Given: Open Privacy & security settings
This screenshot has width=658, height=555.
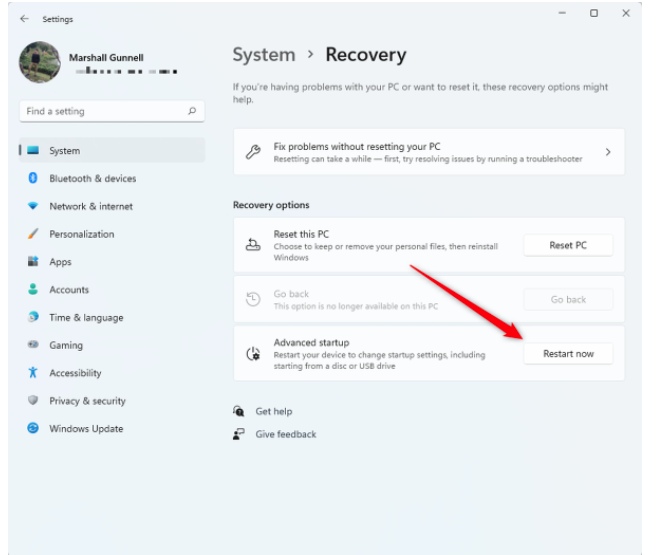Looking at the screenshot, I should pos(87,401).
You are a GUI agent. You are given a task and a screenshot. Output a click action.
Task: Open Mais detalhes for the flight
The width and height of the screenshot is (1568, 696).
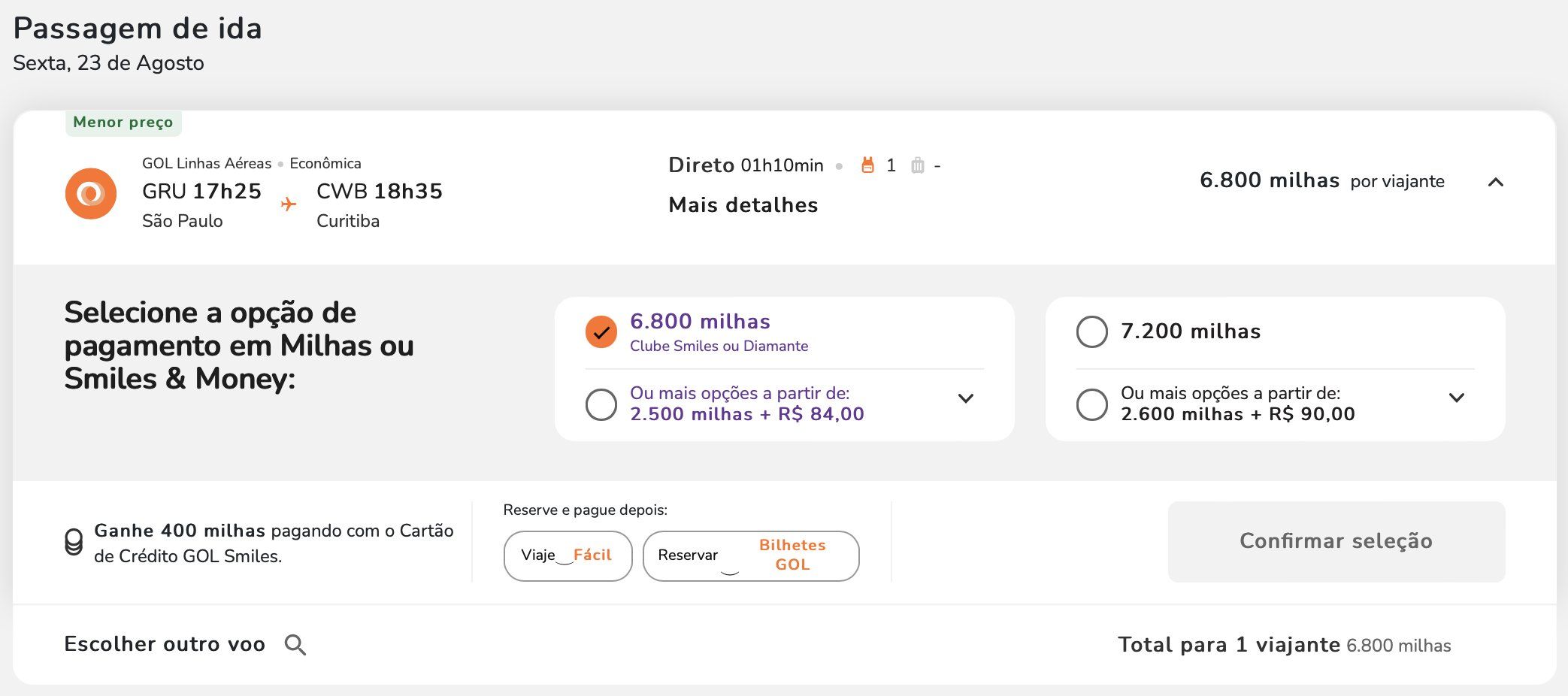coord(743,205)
---
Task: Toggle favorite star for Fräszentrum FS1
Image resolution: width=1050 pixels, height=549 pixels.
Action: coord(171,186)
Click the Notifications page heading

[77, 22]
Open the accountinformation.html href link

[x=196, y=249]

*Work instruction*. Return only the part above that opens with the line containing "Given: Open Privacy & security settings" and closes with the line containing "Task: Open Mais detalhes for the flight", exactly and with both ends, skipping the pictures.

*Solution*.
Given: Open Privacy & security settings
This screenshot has width=658, height=555.
Looking at the screenshot, I should pos(87,401).
You are a GUI agent. You are given a task and a screenshot. Output a click action.
Task: Open Mais detalhes for the flight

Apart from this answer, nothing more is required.